Having only been in South Australia for six weeks, two of which he spent in quarantine, Justin is still getting to know the local food industry.
The Garçon Bleu concept, he says, will allow him to pay respect to local produce.
“You’ve got stuff that you really don’t have to do much to, like the Streaky Bay lobsters and oysters and those foods, but you’re just enhancing the product,” he says.
“And then [we’ll be] making it more contemporary in the fact that you don’t want to come in and have your truffled hollandaise or bearnaise and your steak pommes frites and be feeling like you want to be having a heart attack at the end of it. That’s just one part of French cuisine, you know?
“[You’ll] come in here and feel the Ayurvedic part of it, feel the health part of it, know that what you’re eating, where it’s been farmed, and know that it’s actually good for you.”
Justin tells CityMag he’s still in the recipe development stage, but in a release sent from the Sofitel Adelaide’s PR representative, they’ve flagged menu highlights such as twice-baked cheese souffle with mushroom velouté and pickled shimeji mushrooms, chicken liver parfait, Adelaide Hills honey-glazed duck breast, sous vide rock lobster tail, Clare Valley Angus steak pommes frites and slow-cooked cauliflower.
The wine program comes from sommelier Trevor Maskell, formerly of Mother Vine, and will feature French and local wines, with a connection drawn between comparable wine regions of the two countries.
Although the restaurant’s design, created by Carl Almeida of P49DEESIGN, promises to be no less than opulent, Justin hopes his diners feel as though “they’ve come into our house”.
“With every plate we put out there, we’re putting out our passion, our love, our signature of what we love to do, you know?” he says.
“It’s just not a job. For every single one of the guys working in this kitchen, it’s a lifestyle, it’s a passion, it’s creativity.”

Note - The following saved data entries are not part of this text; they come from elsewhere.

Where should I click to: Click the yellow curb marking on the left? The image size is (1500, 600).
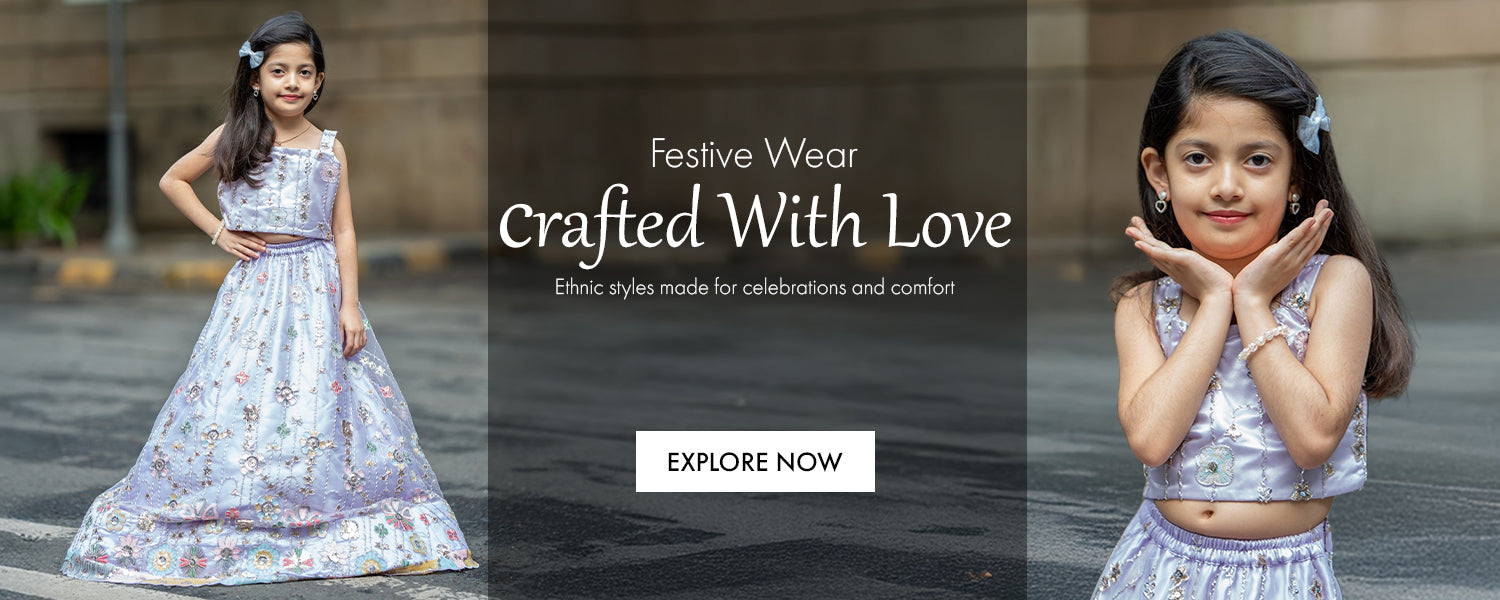[86, 272]
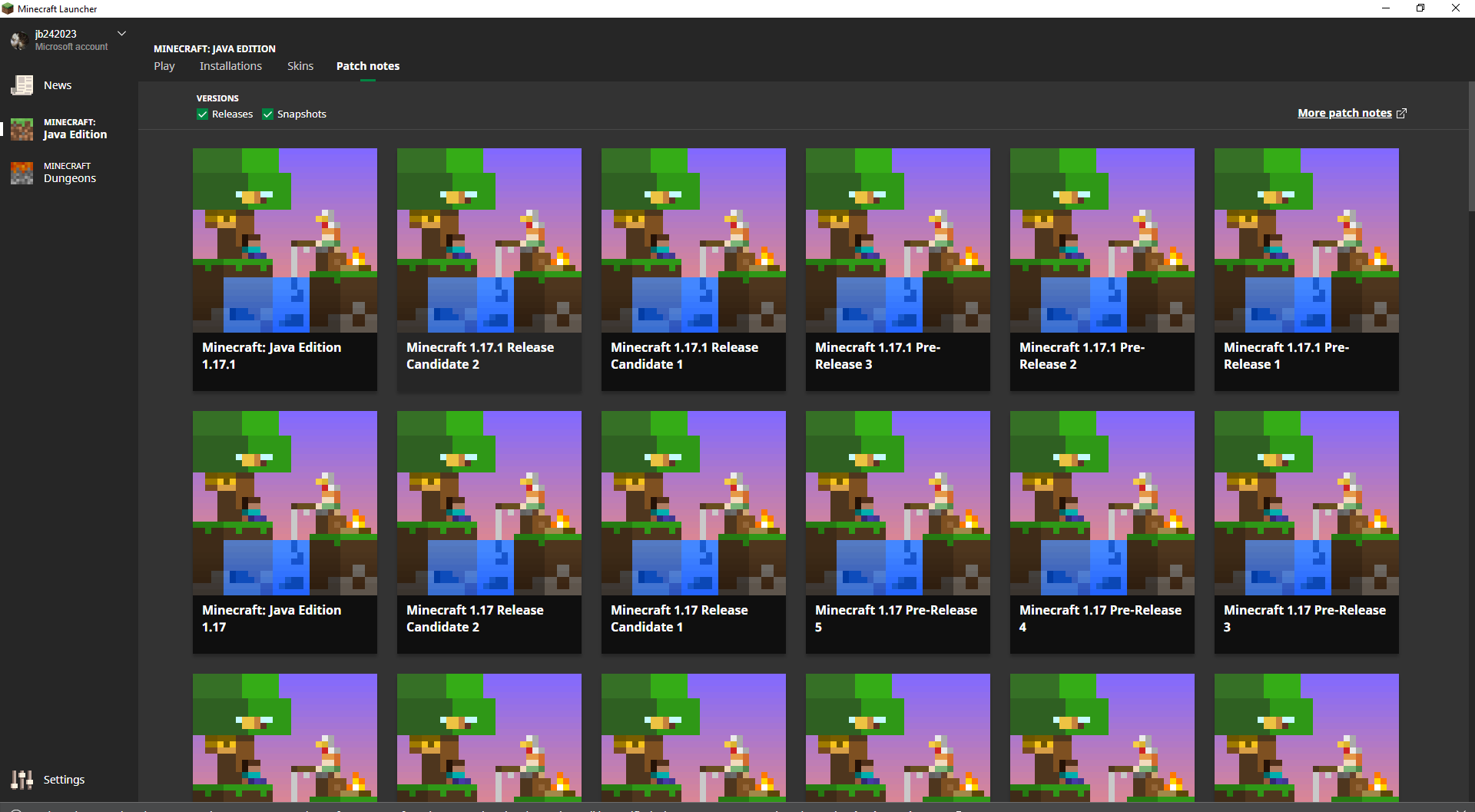Open Minecraft Dungeons game icon
This screenshot has height=812, width=1475.
(x=22, y=173)
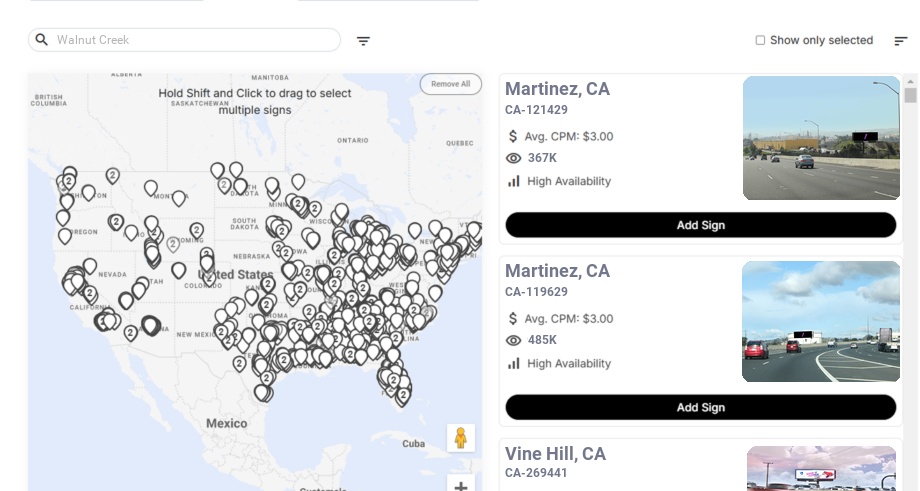Viewport: 920px width, 491px height.
Task: Click availability bars icon for CA-119629
Action: [x=514, y=363]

Garçon Bleu’s Food and Beverage Manager, Alistair Holden, who has worked previously at Sean’s Kitchen and The Currant Shed, agrees that the main job for his front-of-house team is to keep diners comfortable.
“I think that the whole ultra-fine dining thing has just become something, for me anyway, has become something a bit of the past,” Alistair says.
“I think it’s a fine art, being able to read a guest and give them a level of service they require – whether you might be leaning up against a post and having a bit of a chat with somebody, or whether it’s hand behind the back and serving wine.
“It’s giving the staff the comfort that, when they have tables in their section, that it’s almost like it’s their kitchen and you’ve got friends over.”
Although there’s still a bit of construction going on out the front of the Sofitel Adelaide, all members of the team CityMag spoke to are confident they’ll hit their 4 November open date.